Locate each line in the listing below that contains the word "dropdown" and copy those lines out in full.

[Start of Given data]

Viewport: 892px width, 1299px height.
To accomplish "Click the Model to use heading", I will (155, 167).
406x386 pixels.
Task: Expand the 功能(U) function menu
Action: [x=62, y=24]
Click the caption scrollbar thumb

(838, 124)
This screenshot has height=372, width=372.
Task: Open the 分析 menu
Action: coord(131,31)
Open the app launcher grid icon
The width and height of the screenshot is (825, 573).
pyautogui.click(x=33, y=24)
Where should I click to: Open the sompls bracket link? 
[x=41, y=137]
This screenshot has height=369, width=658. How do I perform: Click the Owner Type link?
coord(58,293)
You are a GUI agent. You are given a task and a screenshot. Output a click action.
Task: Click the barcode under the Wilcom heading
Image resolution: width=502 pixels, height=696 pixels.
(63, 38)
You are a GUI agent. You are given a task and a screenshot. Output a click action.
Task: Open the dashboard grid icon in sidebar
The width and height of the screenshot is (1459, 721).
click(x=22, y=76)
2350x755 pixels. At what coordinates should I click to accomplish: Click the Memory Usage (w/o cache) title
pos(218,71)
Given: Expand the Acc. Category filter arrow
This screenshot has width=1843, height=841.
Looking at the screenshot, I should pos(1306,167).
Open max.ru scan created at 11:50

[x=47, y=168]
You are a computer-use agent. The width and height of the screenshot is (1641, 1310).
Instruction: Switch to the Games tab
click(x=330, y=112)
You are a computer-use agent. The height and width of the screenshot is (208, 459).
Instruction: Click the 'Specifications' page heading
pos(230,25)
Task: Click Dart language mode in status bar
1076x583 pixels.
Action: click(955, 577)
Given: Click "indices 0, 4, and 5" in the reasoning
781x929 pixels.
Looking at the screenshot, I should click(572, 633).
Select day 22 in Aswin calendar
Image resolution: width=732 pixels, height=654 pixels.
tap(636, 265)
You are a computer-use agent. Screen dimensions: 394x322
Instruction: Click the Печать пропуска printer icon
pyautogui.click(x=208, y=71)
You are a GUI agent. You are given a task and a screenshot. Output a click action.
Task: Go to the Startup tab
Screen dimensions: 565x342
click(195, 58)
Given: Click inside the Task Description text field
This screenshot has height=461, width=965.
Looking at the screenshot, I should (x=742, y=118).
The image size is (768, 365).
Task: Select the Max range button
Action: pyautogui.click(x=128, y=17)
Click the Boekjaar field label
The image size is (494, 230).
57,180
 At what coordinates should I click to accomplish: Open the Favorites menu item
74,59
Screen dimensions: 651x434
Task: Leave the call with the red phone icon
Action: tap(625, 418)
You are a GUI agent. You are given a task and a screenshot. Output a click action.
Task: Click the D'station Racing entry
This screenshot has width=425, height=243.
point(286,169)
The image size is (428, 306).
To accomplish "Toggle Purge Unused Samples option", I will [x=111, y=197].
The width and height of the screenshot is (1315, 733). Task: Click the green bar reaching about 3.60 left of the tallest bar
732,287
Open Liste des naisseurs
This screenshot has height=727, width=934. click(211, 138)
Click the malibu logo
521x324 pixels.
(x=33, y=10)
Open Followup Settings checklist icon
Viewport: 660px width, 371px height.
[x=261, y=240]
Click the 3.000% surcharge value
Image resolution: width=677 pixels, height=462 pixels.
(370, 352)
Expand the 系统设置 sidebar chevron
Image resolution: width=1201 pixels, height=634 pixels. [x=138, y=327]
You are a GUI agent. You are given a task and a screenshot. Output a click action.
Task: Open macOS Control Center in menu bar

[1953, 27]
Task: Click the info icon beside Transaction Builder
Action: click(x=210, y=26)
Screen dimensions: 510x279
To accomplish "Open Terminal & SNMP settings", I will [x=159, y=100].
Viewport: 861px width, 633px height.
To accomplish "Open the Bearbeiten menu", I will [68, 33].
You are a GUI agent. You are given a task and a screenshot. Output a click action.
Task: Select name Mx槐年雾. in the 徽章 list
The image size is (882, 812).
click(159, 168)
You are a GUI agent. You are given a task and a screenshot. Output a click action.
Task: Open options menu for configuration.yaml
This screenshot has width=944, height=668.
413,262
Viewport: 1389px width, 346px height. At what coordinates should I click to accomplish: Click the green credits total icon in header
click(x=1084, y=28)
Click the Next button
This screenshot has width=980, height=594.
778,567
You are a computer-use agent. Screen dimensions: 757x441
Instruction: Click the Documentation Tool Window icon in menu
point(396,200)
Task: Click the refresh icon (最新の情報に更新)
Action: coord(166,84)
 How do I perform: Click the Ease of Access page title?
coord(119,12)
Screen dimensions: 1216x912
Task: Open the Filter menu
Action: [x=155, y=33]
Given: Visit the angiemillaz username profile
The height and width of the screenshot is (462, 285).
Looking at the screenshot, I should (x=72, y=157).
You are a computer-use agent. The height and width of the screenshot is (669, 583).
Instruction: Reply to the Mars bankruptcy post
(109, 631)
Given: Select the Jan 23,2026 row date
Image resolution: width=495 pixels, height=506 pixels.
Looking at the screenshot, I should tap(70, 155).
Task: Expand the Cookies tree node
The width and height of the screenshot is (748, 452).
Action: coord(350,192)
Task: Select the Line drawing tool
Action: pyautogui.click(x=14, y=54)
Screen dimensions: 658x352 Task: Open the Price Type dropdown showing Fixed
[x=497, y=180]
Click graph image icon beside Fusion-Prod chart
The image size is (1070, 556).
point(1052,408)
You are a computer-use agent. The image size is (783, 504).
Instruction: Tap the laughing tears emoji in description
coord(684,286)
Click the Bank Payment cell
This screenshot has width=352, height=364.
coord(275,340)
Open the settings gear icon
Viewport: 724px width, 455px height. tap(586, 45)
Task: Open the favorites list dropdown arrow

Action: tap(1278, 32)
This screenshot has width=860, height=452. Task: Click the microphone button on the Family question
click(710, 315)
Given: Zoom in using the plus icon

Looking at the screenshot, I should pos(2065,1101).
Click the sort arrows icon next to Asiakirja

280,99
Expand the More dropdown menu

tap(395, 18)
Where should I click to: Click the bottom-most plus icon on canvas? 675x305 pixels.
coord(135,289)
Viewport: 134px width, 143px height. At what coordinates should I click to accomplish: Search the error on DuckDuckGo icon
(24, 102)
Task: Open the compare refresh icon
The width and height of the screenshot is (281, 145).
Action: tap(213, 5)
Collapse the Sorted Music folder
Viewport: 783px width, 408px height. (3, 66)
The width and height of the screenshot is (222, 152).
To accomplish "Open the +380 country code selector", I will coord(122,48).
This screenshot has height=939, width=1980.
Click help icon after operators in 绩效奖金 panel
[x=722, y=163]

[End of Given data]

▶ **Answer for this exercise**:
Screen dimensions: 658x352 Task: Open the Price Type dropdown showing Fixed
Task: Open the favorites list dropdown arrow
Expand the More dropdown menu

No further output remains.